On May 27, Duque appeared at the Wilson Center in Washington, DC, with former ambassador and former USAID director Mark Green, claiming to respect peaceful protests and the rule of law, and having zero tolerance for police abuses. At the same time, he couldn’t resist echoing an English-language campaign-style faux-interview video released days earlier, where he blamed the entire uprising and ensuing violence on Petro and shadowy subversive forces seeking to undermine his presidency.

The next day, Marta Lucía Ramírez, vice president and acting foreign minister, met with US secretary of state Antony Blinken to continue the attempted charm offensive. (She was conspicuously unable to secure a meeting with Vice President Harris.) Meanwhile, in the Siloé neighborhood of Cali, an off-duty investigator for the investigative division of the attorney general’s office killed two young protesters at a roadblock from his motorcycle in a drive-by shooting. The shooter was then captured and killed by other protesters.

The human rights group Justapaz sent out an alert that evening denouncing plainclothes paramilitary shooters in Siloé targeting medical workers who were attending to the fourteen protesters already injured by gunfire that evening. That night, Duque appeared across town in Ciudad Jardín — the same exclusive Cali neighborhood that has served as base of operations for paramilitary groups attacking protesters — where he greeted wealthy residents with hugs and announced for the third time in two weeks his intention to deploy maximum military force to retake Cali from the protesters.
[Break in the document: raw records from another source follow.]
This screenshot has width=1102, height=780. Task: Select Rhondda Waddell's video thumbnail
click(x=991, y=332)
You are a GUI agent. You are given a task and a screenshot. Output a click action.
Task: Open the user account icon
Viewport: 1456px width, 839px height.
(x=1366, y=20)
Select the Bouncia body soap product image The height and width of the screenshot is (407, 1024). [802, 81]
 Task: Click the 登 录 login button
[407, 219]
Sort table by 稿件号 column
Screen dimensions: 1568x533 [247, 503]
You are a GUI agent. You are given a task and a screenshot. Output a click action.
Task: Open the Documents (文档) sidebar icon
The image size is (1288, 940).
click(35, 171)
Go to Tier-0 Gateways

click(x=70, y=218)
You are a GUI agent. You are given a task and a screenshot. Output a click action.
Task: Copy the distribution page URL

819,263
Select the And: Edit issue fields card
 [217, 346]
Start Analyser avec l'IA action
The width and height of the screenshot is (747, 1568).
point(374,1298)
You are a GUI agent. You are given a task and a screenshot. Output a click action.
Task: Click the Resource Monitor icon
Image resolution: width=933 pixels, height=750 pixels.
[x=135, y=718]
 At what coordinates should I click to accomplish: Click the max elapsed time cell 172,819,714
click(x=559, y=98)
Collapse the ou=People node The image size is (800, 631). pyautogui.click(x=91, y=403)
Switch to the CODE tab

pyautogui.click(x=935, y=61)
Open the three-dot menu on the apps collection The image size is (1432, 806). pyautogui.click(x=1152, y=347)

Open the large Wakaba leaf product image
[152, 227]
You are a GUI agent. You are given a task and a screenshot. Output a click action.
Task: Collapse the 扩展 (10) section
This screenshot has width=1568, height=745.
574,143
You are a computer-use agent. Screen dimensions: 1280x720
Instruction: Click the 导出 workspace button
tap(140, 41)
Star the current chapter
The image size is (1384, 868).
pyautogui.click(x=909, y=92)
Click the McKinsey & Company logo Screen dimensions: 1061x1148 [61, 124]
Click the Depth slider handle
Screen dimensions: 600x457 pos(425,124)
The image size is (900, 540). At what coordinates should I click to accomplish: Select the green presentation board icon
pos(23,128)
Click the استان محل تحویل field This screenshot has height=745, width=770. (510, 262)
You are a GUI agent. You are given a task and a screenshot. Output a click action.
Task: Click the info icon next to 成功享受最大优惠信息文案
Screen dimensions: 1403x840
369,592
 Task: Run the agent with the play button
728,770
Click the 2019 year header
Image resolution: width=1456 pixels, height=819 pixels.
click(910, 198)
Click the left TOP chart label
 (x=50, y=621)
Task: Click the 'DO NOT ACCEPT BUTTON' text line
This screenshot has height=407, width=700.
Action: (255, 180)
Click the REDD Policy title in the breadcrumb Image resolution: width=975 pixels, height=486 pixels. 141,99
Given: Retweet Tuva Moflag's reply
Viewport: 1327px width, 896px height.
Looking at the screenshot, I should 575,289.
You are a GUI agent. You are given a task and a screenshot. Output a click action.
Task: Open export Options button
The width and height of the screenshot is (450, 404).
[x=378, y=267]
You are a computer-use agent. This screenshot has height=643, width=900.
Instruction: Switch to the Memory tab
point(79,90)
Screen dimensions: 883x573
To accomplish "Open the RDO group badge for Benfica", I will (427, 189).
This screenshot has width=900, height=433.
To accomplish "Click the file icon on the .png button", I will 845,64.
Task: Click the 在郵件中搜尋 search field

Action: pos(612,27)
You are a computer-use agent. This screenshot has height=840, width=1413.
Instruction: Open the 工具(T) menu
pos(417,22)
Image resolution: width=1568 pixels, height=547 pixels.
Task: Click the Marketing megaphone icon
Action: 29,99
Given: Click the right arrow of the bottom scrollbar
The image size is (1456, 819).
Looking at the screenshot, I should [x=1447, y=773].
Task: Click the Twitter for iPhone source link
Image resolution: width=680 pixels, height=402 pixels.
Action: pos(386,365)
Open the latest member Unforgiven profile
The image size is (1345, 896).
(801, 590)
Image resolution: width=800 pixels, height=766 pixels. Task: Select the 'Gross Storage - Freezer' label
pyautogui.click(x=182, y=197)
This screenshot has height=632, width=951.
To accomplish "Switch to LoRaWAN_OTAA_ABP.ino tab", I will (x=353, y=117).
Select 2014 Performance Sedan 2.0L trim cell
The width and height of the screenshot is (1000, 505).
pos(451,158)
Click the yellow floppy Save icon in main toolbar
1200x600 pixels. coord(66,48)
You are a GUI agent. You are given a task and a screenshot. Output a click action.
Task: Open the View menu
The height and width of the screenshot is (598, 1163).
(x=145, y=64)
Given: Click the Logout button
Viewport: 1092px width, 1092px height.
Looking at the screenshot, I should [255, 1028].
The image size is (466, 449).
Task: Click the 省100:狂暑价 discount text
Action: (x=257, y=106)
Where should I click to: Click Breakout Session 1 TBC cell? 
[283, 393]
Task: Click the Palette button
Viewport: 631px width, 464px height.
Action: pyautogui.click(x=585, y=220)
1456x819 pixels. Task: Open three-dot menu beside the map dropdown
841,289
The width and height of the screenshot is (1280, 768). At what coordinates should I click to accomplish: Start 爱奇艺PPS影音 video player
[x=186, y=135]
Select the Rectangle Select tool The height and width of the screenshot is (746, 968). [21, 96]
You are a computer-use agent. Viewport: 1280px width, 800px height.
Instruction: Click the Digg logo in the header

He has already militarized eight departments of the country — effectively a third of Colombia — in response to protests.

Duque fell out of US favor soon after members of his government meddled in the 2020 US presidential elections on behalf of the wrong guy. But Washington has long been forgiving of the transgressions of far-right narco-regimes considered strategic to US interests, and the United States needs to shore up its foothold in Colombia more than ever in advance of a likely impending leftward political shift in current right-wing strongholds like Brazil and Chile. Given this week’s victory of socialist candidate Pedro Castillo in Peru’s presidential election, it is conceivable that within a year or two, the vast majority of South American countries will be led by left-leaning governments — a dramatic turnaround from the recent wave of extreme-right neoliberalism and protofascism that has ravaged the region.

The question is whether the United States will continue to support repressive Colombian governments like Duque’s regardless of their human rights abuses. Such support is becoming increasingly difficult to sustain in the face of mounting media focus on their recent atrocities. But the United States has never been afraid to support attacks on democracy in the region, including in recent years in Bolivia, Brazil, Haiti, Honduras, and Paraguay.

If anything, it would be a surprise to see the United States just sit by and let their number one South American ally slip into the sinister hands of social democracy. Conditions on the ground in Colombia, however, might leave them with no choice.